__Task brief__:
Repeat the data verbatim from the line with "Sign up (99, 3)" to the line with "Rodrigo Pérez, Gerente", both included, and leave the pictures out of your answer.

__Stored rows__:
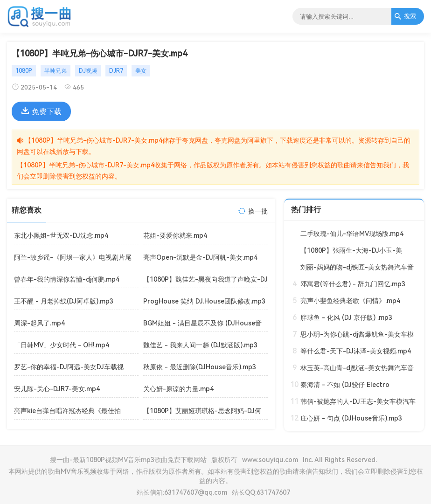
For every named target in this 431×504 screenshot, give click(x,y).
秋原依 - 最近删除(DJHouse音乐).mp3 (200, 367)
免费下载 (41, 111)
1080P (24, 71)
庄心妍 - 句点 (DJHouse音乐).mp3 (351, 418)
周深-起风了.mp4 (39, 323)
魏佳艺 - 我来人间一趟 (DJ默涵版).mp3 (200, 345)
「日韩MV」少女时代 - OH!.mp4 (62, 345)
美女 (141, 71)
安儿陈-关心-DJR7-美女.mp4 (57, 389)
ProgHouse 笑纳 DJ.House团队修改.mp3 (204, 301)
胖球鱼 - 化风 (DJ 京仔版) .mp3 (346, 318)
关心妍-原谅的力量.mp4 (178, 389)
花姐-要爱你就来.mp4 (175, 235)
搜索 (405, 16)
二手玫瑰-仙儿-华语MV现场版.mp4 (352, 234)
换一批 (258, 211)
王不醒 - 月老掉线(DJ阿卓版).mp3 (63, 301)
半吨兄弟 (56, 71)
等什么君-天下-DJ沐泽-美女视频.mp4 (355, 351)
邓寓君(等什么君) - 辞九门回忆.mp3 (353, 284)
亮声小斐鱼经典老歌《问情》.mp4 (350, 301)
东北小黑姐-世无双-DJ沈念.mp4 (61, 235)
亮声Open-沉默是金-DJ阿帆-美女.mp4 (200, 257)
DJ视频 (88, 71)
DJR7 (116, 71)
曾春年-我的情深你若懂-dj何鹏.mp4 (67, 279)
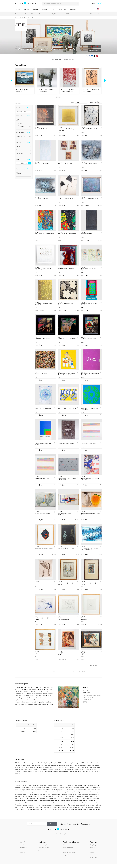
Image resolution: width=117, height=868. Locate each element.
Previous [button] (11, 80)
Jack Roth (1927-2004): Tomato (89, 339)
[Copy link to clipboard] (87, 56)
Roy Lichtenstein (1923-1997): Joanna (67, 408)
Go (29, 163)
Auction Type (20, 132)
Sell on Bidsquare (67, 845)
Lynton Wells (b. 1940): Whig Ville (89, 164)
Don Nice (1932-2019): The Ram (43, 513)
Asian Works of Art (87, 14)
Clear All (29, 108)
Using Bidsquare (94, 845)
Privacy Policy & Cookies (43, 866)
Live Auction (24, 136)
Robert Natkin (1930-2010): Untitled (90, 199)
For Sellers (73, 9)
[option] (25, 81)
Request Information (68, 847)
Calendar (36, 9)
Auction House (21, 169)
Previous (53, 672)
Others (100, 14)
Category (18, 142)
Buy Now (27, 9)
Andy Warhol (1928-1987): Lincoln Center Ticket (89, 304)
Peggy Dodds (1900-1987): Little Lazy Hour (90, 654)
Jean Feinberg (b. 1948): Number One (67, 199)
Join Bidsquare (42, 850)
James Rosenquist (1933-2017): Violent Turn (66, 514)
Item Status (20, 116)
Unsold (24, 126)
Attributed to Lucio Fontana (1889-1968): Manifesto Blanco (43, 304)
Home (16, 18)
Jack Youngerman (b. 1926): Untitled (44, 548)
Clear (28, 116)
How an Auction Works (95, 850)
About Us (22, 845)
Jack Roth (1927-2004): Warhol (42, 339)
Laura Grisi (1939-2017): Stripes (88, 443)
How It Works (62, 9)
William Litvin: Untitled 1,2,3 (65, 164)
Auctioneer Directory (43, 847)
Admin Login (66, 850)
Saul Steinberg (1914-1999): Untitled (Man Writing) (90, 619)
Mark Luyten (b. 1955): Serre (42, 129)
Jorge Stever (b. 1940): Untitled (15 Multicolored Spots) (43, 269)
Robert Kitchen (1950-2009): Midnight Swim (44, 234)
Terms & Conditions (56, 866)
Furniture (42, 14)
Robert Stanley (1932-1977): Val (42, 164)
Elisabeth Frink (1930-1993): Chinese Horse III (47, 91)
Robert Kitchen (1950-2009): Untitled (67, 234)
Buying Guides (93, 858)
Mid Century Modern (71, 14)
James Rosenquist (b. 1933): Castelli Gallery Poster (90, 479)
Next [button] (105, 80)
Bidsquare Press (24, 847)
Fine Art (17, 14)
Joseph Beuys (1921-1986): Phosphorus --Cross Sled (67, 129)
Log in (93, 3)
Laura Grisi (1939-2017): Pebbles (66, 443)
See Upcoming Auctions (44, 845)
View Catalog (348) (93, 50)
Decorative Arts (29, 14)
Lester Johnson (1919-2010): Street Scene (66, 654)
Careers (22, 850)
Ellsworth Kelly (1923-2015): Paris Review (43, 444)
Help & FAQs (93, 855)
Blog (53, 9)
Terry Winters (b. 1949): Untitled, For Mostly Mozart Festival (90, 549)
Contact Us (23, 852)
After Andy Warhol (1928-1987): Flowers (66, 304)
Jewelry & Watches (55, 14)
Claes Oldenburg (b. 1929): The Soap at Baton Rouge (67, 479)
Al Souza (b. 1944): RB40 (41, 373)
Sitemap (92, 852)
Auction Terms (93, 847)
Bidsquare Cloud (67, 855)
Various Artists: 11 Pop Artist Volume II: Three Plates (90, 374)
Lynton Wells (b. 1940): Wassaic (43, 199)
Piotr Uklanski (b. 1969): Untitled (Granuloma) (68, 91)
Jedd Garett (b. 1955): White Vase (66, 269)
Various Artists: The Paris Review (43, 408)
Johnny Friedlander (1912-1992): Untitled (65, 584)
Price (17, 159)
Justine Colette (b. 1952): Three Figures (88, 269)
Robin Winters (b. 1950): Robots (66, 548)
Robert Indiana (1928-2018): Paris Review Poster (89, 409)
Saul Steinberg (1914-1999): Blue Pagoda (43, 619)
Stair (24, 173)
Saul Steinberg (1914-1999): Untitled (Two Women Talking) (67, 619)
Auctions (17, 9)
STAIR (42, 46)
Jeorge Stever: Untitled (86, 234)
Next (84, 672)
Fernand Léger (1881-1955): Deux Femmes (91, 91)
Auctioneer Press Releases (69, 852)
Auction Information (69, 60)
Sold (24, 123)
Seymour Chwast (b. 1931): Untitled (43, 653)
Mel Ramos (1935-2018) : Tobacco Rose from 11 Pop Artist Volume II (66, 374)
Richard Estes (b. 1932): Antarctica (23, 91)
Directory (45, 9)
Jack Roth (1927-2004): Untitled (89, 129)
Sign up (99, 3)
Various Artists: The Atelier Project (43, 583)
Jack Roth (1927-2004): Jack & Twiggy (67, 339)
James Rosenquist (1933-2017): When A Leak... (90, 514)
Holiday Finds (24, 153)
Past (20, 18)
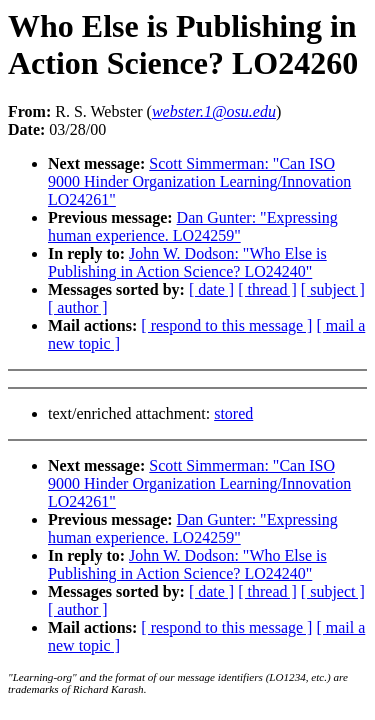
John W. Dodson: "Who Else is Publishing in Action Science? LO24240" (187, 262)
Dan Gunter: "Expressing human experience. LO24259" (193, 226)
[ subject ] (333, 289)
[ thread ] (267, 289)
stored (233, 413)
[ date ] (211, 289)
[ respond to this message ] (226, 325)
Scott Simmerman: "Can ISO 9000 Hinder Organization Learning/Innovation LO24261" (199, 181)
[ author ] (78, 307)
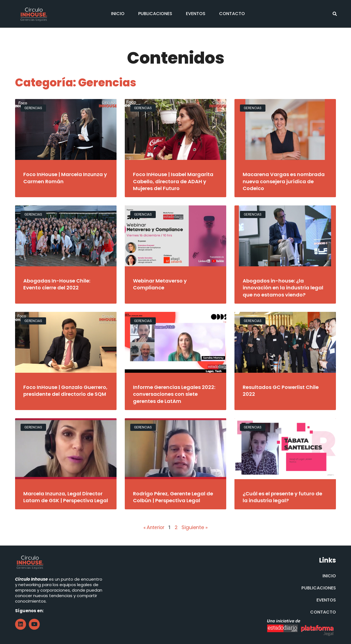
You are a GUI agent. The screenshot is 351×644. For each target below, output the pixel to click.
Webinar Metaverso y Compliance (160, 284)
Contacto (232, 13)
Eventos (196, 13)
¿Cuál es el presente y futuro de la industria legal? (282, 497)
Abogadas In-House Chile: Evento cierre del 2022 (57, 284)
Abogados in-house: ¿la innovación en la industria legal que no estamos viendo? (283, 287)
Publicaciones (155, 13)
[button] (335, 14)
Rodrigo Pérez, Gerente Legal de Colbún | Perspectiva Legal (173, 497)
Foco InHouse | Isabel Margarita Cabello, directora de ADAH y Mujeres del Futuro (173, 181)
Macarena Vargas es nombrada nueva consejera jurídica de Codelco (284, 181)
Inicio (118, 13)
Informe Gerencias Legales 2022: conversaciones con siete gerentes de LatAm (174, 394)
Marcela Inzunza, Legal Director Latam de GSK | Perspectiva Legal (66, 497)
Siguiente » (194, 527)
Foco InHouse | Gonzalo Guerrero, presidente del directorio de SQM (65, 391)
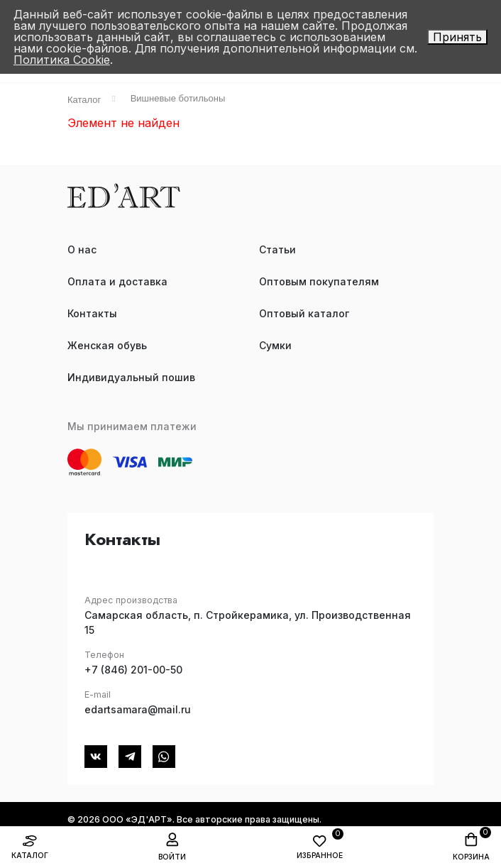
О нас (82, 249)
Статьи (277, 249)
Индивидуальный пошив (131, 377)
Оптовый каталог (304, 313)
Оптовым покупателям (319, 281)
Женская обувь (107, 345)
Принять (457, 37)
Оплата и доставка (117, 281)
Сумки (275, 345)
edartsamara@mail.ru (138, 709)
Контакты (92, 313)
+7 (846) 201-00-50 (133, 669)
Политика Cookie (62, 60)
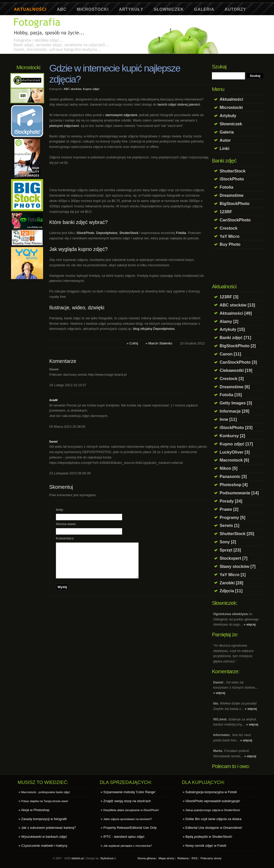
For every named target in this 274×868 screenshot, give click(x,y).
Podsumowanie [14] (239, 493)
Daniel (53, 441)
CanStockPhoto (235, 220)
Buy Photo (230, 244)
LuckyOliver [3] (235, 452)
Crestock (228, 228)
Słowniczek (169, 9)
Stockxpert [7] (234, 558)
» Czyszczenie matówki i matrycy (43, 845)
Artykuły (131, 9)
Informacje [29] (235, 411)
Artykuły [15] (232, 329)
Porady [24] (231, 501)
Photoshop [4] (234, 485)
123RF (226, 212)
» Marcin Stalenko (159, 343)
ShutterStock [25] (237, 533)
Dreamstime (231, 195)
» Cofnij (132, 343)
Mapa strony (166, 858)
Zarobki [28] (231, 583)
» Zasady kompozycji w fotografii (43, 819)
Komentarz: (65, 538)
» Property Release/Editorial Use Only (129, 828)
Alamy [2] (229, 321)
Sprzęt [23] (230, 550)
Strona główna (147, 858)
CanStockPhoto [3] (238, 362)
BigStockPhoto (235, 204)
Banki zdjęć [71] (235, 337)
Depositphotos (107, 233)
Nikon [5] (228, 468)
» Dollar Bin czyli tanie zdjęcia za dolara (212, 819)
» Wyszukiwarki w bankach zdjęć (43, 837)
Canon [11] (230, 354)
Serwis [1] (229, 525)
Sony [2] (228, 542)
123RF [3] (229, 297)
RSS (194, 858)
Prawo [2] (229, 509)
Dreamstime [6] (235, 387)
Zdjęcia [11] (231, 591)
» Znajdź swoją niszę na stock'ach (126, 801)
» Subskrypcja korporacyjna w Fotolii (210, 792)
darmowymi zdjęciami (121, 115)
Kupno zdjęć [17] (236, 444)
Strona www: (66, 524)
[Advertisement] (106, 56)
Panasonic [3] (233, 476)
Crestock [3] (231, 378)
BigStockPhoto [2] (238, 346)
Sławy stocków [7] (238, 566)
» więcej (250, 624)
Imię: (60, 509)
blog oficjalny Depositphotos (154, 329)
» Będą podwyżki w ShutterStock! (207, 837)
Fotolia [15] (231, 395)
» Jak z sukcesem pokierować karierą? (47, 828)
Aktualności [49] (236, 313)
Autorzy (235, 9)
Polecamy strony (211, 858)
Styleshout (107, 858)
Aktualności (30, 9)
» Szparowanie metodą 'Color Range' (128, 792)
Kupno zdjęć (91, 89)
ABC (61, 9)
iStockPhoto (232, 179)
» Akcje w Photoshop (34, 810)
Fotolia (226, 187)
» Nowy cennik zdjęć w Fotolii (204, 845)
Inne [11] (228, 419)
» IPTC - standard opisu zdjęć (122, 837)
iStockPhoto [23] (236, 427)
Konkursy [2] (232, 436)
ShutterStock (232, 171)
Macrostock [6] (234, 460)
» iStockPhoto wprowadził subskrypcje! (211, 801)
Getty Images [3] (236, 403)
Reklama (183, 858)
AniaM (53, 400)
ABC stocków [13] (237, 305)
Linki (224, 148)
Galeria (204, 9)
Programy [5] (232, 517)
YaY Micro (229, 236)
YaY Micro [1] (232, 575)
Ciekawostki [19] (236, 370)
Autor (225, 140)
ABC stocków (73, 89)
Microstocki (92, 9)
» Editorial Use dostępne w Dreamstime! (212, 828)
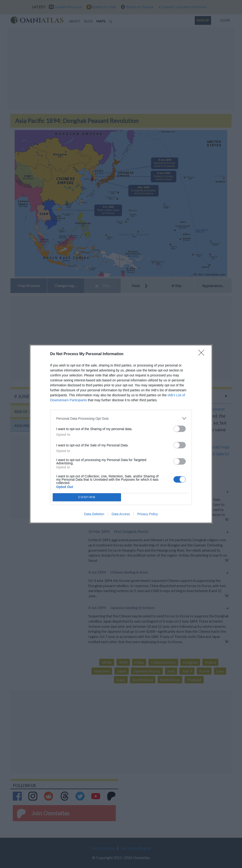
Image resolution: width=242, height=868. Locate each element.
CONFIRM (87, 497)
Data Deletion (94, 514)
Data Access (120, 514)
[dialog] (121, 434)
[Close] (203, 354)
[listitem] (121, 418)
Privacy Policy (147, 514)
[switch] (179, 429)
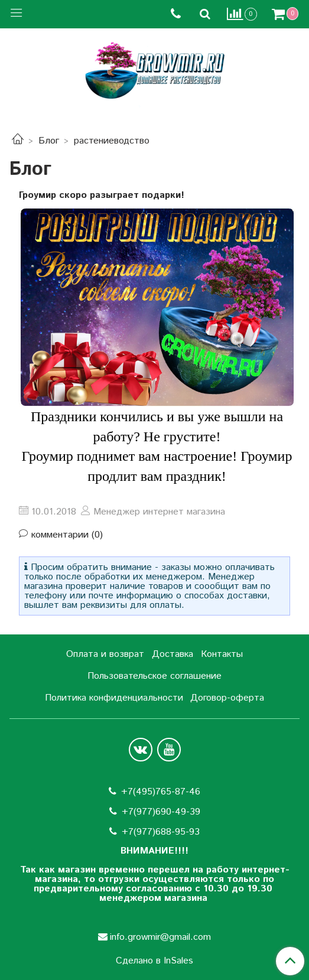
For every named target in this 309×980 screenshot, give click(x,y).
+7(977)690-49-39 (161, 812)
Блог (48, 141)
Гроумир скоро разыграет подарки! (102, 195)
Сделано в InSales (154, 961)
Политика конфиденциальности (114, 698)
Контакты (222, 654)
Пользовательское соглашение (154, 676)
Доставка (173, 654)
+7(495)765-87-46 (161, 792)
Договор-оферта (227, 698)
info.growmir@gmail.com (160, 937)
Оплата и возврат (105, 654)
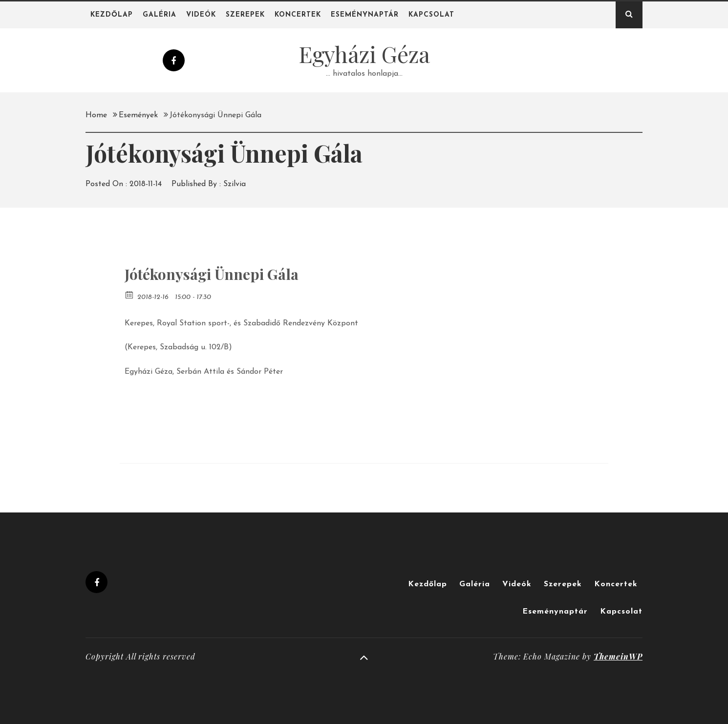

__Correct output__:
Sign up (99, 3)
Various Artists: The Atelier Project (43, 583)
Jack Roth (1927-2004): Jack & Twiggy (67, 339)
James Rosenquist (1933-2017): When A Leak... (90, 514)
Holiday Finds (24, 153)
Past (20, 18)
John W. Dodson: "Who Else is Publishing in Action Science? LO24240" (187, 262)
Dan Gunter: "Expressing human experience. LO24259" (193, 226)
[ subject ] (333, 289)
[ thread ] (267, 289)
stored (233, 413)
[ date ] (211, 289)
[ respond to this message ] (226, 325)
Scott Simmerman: "Can ISO 9000 Hinder Organization Learning/Innovation LO24261" (199, 181)
[ author ] (78, 307)
You are a GUI agent. The screenshot is 351×644. For each target below, output the pixel to click.
Webinar Metaverso y Compliance (160, 284)
Contacto (232, 13)
Eventos (196, 13)
¿Cuál es el presente y futuro de la industria legal? (282, 497)
Abogadas In-House Chile: Evento cierre del 2022 (57, 284)
Abogados in-house: ¿la innovación en la industria legal que no estamos viendo? (283, 287)
Publicaciones (155, 13)
[button] (335, 14)
Rodrigo Pérez, Gerente Legal de Colbún | Perspectiva Legal (173, 497)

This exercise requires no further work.